Definitions

from The American Heritage® Dictionary of the English Language, 5th Edition.

  • noun A clumsy person.
  • noun An inexperienced sailor; a landlubber.

from The Century Dictionary.

  • noun A heavy, clumsy fellow; a sturdy, awkward dolt: applied especially by sailors to any one of the crew who is deficient in seamanship.
  • To sail in a lubberly or clumsy manner.

from the GNU version of the Collaborative International Dictionary of English.

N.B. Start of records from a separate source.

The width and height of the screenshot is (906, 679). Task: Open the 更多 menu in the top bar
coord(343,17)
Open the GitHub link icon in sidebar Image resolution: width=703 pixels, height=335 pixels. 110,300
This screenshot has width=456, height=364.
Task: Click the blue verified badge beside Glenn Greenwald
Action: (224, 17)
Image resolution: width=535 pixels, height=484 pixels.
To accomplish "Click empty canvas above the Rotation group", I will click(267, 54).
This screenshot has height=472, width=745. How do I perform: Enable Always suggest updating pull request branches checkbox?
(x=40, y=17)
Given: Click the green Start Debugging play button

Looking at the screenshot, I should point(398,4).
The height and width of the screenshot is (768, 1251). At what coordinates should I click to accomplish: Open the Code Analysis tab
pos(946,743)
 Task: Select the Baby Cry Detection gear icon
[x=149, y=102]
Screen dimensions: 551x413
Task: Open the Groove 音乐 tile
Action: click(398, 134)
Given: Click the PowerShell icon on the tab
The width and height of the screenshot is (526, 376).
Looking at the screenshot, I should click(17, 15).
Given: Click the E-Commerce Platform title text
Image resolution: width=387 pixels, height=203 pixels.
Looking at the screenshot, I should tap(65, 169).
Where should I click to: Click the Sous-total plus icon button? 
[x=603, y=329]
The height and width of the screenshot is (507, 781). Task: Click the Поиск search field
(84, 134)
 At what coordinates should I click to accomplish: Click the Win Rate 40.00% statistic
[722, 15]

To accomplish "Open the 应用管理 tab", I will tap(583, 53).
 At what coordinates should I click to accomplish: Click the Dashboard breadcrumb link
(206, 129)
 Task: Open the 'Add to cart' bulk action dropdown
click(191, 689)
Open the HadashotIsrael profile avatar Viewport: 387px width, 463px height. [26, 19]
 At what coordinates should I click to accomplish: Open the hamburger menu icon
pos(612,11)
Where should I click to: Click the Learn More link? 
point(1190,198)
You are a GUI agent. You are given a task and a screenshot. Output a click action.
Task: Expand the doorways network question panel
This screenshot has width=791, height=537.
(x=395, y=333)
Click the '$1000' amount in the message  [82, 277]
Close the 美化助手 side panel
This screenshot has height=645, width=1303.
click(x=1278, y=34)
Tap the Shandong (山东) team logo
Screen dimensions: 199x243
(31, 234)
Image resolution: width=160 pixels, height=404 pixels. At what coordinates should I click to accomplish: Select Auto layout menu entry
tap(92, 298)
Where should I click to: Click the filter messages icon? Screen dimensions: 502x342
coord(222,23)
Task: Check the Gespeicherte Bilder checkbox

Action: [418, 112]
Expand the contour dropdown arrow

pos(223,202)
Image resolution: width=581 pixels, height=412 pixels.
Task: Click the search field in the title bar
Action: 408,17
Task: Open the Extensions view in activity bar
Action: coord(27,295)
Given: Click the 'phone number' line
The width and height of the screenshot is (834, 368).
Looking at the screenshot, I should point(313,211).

  • noun A heavy, clumsy, or awkward fellow; a sturdy drone; a clown.
  • noun a name given in contempt by sailors to a person who lives on land.
  • noun (Zoöl.) a large, stout, clumsy grasshopper; esp., Brachystola magna, from the Rocky Mountain plains, and Romalea microptera, which is injurious to orange trees in Florida.
  • noun (Naut.) a hole in the floor of the “top,” next the mast, through which sailors may go aloft without going over the rim by the futtock shrouds. It is considered by seamen as only fit to be used by lubbers.
  • noun a line or point in the compass case indicating the head of the ship, and consequently the course which the ship is steering.

from Wiktionary, Creative Commons Attribution/Share-Alike License.

  • noun a clumsy or lazy person
  • noun nautical an inexperienced or novice sailor; a landlubber

from WordNet 3.0 Copyright 2006 by Princeton University. All rights reserved.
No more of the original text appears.